Further, the behaviour change was measured by measuring the intention change towards the behaviour following the theory of reasoned action [26]. A followup survey or longitudinal study that measures the change in the users’ actual behaviour will provide clearer evidence of the intervention. Finally, in this study to ensure that all the participants received the assigned type of explanation, the participants had to ask the XVA the why-question before receiving an explanation. Earlier, we found that in some circumstances, the user prefers not to receive an explanation and providing an explanation may undermine the user-agent relationship [66]. Hence, we are designing a future study where the participant has the freedom to ask for explanation or not. This will allow us to study if this optional explanation could maintain the user-agent relationship.

7 Conclusion

Prior studies in explainable agency (e.g. [20, 63]) concluded that the use of beliefs or goals in the explanation should be delivered according to the agent’s action or the user’s profile. However, little is known how those types of explanations are perceived by the user when the action should be performed by the user such as those actions recommended by virtual advisors to encourage behaviour change. To potentially improve the ability of VAs to motivate the user to change their behaviour intentions, we have extended the well-known FAtiMA BDI-based cognitive agent architecture with plans library, explanation library and user model to support user-specific explanations. Specifically in this study, we investigated the influence of referring to the user’s beliefs and goals to explain why an action should be taken by the user. Three patterns of explanations have been investigated including user’s beliefs, goals, and combined: beliefs and goals. Although there was no difference between receiving the three explanation patterns on the user’s intention to change a behaviour, receiving a longer explanation that includes beliefs and goals tends to some extent hinder the motivation to change the intention to do some behaviours within specific contexts. The preference to receive belief-based or goal-based explanation over belief&goal-based explanation was linked to the user profile with some behaviours (e.g. younger students were less motivated to join a study group after receiving belief&goal-based explanation).

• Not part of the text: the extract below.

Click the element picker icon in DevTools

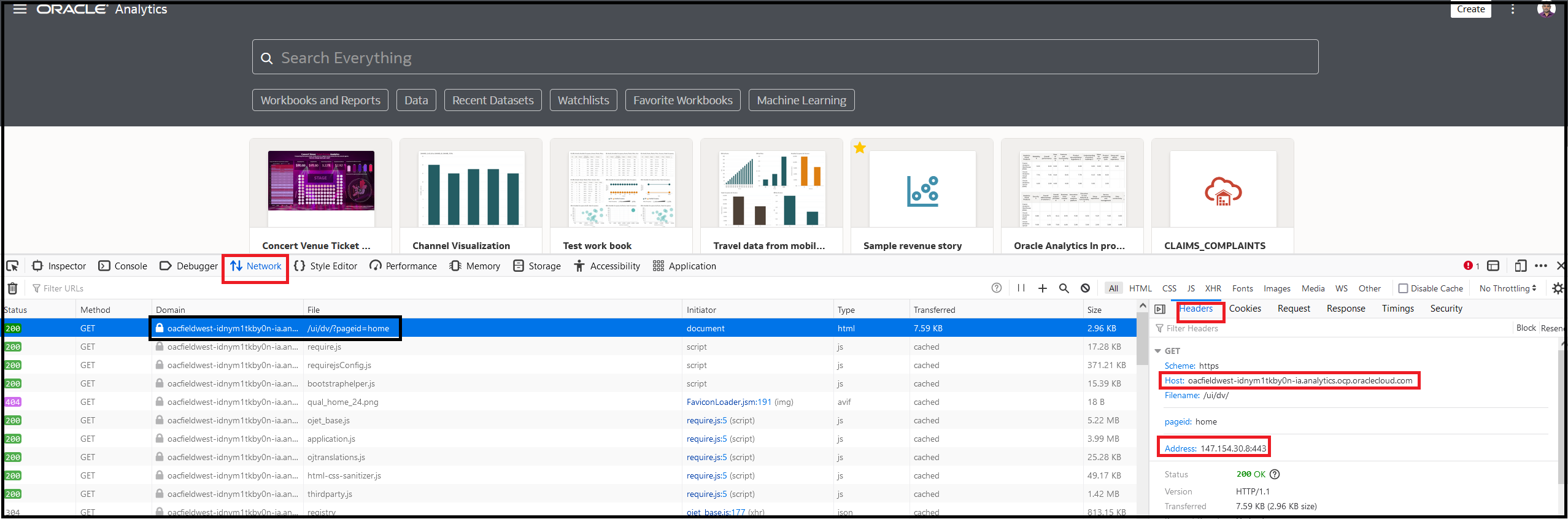[12, 266]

Our study showed that explainable virtual advisors can encourage change in behaviour intention and build a good user-agent relationship, but evidence concerning the influence of different explanation patterns was inconclusive. Across the groups, participants rated the XVAs almost the same in terms of being trustworthy and they built similar levels of WA with the different XVAs. This relationship can explain up to 40% of the variability in intention to change a behaviour after interacting with an XVA along with some factors from the users’ profiles, therefore it can be used for prediction. This finding aligns with the concept of WA: where adherence can be predicted by the level of therapist-patient relationship. Further, different behaviours were found to be predicted by different factors. Defining these factors is a great advance towards building a tailored XVA that can understand the user’s characteristics and context and, then, tailor its advice and explanation accordingly to build a better relationship with the user and motivate behaviour change. While the experiment does not show clear overall difference in behaviour change between the three types of tailored explanation, except for some specific contexts, given the importance and challenge of changing users intention to change their behaviour, it is encouraging that, in general, making the explanation user-specific is adequate to motivate intention to change.